Some portions of above description present features in terms of algorithms and symbolic representations of operations on information. These algorithmic descriptions and representations are the means used by those skilled in the data processing arts to most effectively convey the substance of their work to others skilled in the art. These operations, while described functionally or logically, are understood to be implemented by computer programs. Furthermore, it has also proven convenient at times, to refer to these arrangements of operations as modules or by functional names, without loss of generality.

Unless specifically stated otherwise as apparent from the above discussion, it is appreciated that throughout the description, discussions utilizing terms such as “processing” or “computing” or “calculating” or “determining” or “displaying” or the like, refer to the action and processes of a computer system, or similar electronic computing device, that manipulates and transforms data represented as physical (electronic) quantities within the computer system memories or registers or other such information storage, transmission or display devices.

Certain embodiments described herein include process steps and instructions described in the form of an algorithm. It should be noted that the process steps and instructions of the embodiments could be embodied in software, firmware or hardware, and when embodied in software, could be downloaded to reside on and be operated from different platforms used by real time network operating systems.

The embodiments described also relate to apparatuses for performing the operations herein. An apparatus may be specially constructed for the required purposes, or it may comprise a general-purpose computer selectively activated or reconfigured by a computer program stored on a computer readable medium that can be accessed by the computer. Such a computer program may be stored in a non-transitory computer readable storage medium, such as, but is not limited to, any type of disk including floppy disks, optical disks, CD-ROMs, magnetic-optical disks, read-only memories (ROMs), random access memories (RAMs), EPROMs, EEPROMs, magnetic or optical cards, application specific integrated circuits (ASICs), or any type of media suitable for storing electronic instructions, and each coupled to a computer system bus. Furthermore, the computers referred to in the specification may include a single processor or may be architectures employing multiple processor designs for increased computing capability.

The algorithms and operations presented herein are not inherently related to any particular computer or other apparatus. Various general-purpose systems may also be used with programs in accordance with the teachings herein, or it may prove convenient to construct more specialized apparatus to perform the required method steps. The required structure for a variety of these systems will be apparent to those of skill in the, along with equivalent variations. In addition, the present embodiments are not described with reference to any particular programming language. It is appreciated that a variety of programming languages may be used to implement the teachings of the embodiments as described herein.

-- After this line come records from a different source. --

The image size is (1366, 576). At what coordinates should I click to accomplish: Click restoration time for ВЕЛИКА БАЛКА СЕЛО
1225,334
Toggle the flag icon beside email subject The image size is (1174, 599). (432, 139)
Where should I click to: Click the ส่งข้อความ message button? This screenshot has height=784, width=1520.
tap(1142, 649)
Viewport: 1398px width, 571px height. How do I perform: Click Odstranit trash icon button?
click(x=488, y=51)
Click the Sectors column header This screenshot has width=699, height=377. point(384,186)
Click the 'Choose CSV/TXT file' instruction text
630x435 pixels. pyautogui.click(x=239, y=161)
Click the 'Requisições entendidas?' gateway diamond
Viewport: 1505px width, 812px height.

The embodiments are well suited for a wide variety of computer network systems over numerous topologies. Within this field, the configuration and management of large networks comprise storage devices and computers that are communicatively coupled to dissimilar computers and storage devices over a network, such as the Internet.

Finally, it should be noted that the language used in the specification has been principally selected for readability and instructional purposes, and may not have been selected to delineate or circumscribe the inventive subject matter. Accordingly, the disclosure of the embodiments is intended to be illustrative, but not limiting.